Saisi en référé au sujet du Health Data Hub, le Conseil d’Etat a examiné la question de l’hébergement de la plateforme de données par Microsoft. La décision n’a pas encore été publiée, mais les deux camps crient victoire. En effet, si la justice a rejeté la majorité du recours formulé par les opposants au Health Data Hub, elle impose certaines conditions aux porteurs du projet.
Le Health Data Hub continue de faire débat. Ce cloud controversé des données de santé lancé en 2018 et mis sur les rails en fin 2019 a été confié pour la partie hébergement à Microsoft, la maîtrise d'oeuvre revenant à l'ESN Groupe Open. Un choix qui a valu au projet d’être traîné devant le Conseil d’Etat.

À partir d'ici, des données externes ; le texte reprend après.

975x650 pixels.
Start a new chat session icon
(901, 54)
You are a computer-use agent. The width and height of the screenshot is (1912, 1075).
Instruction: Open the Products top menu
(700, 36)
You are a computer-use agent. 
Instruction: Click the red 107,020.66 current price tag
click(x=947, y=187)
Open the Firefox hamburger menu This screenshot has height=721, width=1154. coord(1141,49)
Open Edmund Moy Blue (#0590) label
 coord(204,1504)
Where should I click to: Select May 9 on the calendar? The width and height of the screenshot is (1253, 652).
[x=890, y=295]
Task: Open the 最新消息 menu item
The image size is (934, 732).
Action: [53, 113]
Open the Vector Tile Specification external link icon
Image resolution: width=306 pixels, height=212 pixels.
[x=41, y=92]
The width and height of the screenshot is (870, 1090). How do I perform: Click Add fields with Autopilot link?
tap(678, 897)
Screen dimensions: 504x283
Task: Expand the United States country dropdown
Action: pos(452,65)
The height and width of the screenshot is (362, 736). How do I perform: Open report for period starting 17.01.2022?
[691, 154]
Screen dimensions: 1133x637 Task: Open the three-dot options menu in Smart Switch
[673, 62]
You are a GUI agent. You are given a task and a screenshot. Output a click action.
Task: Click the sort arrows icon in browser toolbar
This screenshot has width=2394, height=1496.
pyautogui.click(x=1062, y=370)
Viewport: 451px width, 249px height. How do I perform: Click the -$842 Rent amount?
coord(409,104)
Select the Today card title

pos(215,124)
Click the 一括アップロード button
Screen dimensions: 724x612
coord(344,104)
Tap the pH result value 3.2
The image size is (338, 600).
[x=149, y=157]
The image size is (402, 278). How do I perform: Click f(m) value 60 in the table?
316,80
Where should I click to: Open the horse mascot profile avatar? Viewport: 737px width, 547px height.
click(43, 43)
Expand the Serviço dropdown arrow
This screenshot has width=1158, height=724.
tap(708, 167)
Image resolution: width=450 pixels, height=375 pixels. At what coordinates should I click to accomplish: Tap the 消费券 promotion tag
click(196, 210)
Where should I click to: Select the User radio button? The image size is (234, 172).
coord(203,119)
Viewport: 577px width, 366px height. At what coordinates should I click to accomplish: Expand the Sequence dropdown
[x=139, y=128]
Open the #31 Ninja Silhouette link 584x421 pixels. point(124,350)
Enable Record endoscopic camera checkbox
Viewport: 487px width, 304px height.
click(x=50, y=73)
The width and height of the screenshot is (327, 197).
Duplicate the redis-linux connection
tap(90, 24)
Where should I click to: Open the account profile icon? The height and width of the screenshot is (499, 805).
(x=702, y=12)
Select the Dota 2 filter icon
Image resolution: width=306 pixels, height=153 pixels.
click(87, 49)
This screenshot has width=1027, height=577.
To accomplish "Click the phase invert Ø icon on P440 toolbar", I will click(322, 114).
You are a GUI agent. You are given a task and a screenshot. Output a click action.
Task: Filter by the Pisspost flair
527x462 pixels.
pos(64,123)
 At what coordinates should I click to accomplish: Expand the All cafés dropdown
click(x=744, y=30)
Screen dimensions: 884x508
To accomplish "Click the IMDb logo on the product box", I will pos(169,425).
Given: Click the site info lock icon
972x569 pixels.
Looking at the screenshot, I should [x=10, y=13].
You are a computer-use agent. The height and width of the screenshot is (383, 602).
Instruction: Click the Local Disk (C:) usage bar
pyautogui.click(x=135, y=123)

Les plaignants, menés par le CNLL (Union des Entreprises du Logiciel Libre et du Numérique Ouvert) reprochaient à la future plateforme des données de santé des Français d’être hébergée sur Azure, chez Microsoft donc, et surtout l’absence de garantie suffisante quant à la sécurité et à la confidentialité des données. Depuis l’annonce du choix du géant américain pour le Health Data Hub, le débat fait rage entre les promoteurs du projet et ses détracteurs, ici pour des questions de souveraineté, là pour des enjeux de confidentialité.
Valide, mais...
Partisans et opposants se sont donc retrouvés devant le Conseil d’Etat, qui a rendu son verdict le 19 juin. Si sa décision n’a pas encore été publiée, on en connaît les grandes lignes. Premier constat, les deux camps revendiquent la victoire. Dans les faits, l’ordonnance de la plus haute juridiction administrative française est plus nuancée. Elle rejette ainsi la majeure partie du recours formulée par le CNLL et ses alliés.
En effet, le Conseil d’Etat estime que le contrat entre Microsoft et HDH prévoit que ce dernier soit soumis à la réglementation française, soulignant que les données seront in fine stockées sur le sol français (elles le sont pour l’heure aux Pays-Bas). C’est surtout sur le Cloud Act que la décision du juge a de quoi surprendre : il considère en effet que “si ces dispositions peuvent s'appliquer à la société Microsoft, comme d'ailleurs aux sociétés françaises qui ont une activité aux États-Unis”, les plaignants n’ont pas apporté la preuve que les données de santé hébergées puissent “faire l'objet de demandes d'accès sur ce fondement”.
Vers de futurs recours
Ainsi, le Conseil d’Etat ne retoque par sur le principe un hébergement des données du HDH par le géant américain. Il lui impose néanmoins quelques conditions de mise en conformité, à commencer par un retour devant la Cnil afin que celle-ci examine les éléments relatifs à la pseudonymisation. Le gendarme des données personnelles aura pour mission de “vérifier si ces techniques assurent une protection suffisante des données en question, en empêchant, dans la mesure du possible, toute réidentification des personnes physiques concernées”.
Second point, le Health Data Hub devra avertir sur son site “les citoyens de la possibilité que les données de santé qu’il héberge soient transférées vers des pays étrangers dont les États-Unis”. Enfin, les données en lien avec la pandémie actuelle ne pourront être archivées à l’issue de l’urgence sanitaire, mais détruites. Le dernier point devrait donner lieu à d’intenses débats, juridiques et techniques. Selon le CNLL, “le Conseil d’Etat pointe une importante faille juridique en indiquant que le Health Data Hub ne relève pas du régime des « Hébergeurs de données de santé »” : l’explication donnée par l’association est relativement floue, insistant sur le fait qu’il “est aujourd’hui possible de laisser un «entrepôt de données », recueillir des données couvertes par le secret médical sans que cet entrepôt dispose des certifications obligatoires pour les hébergeurs de santé”.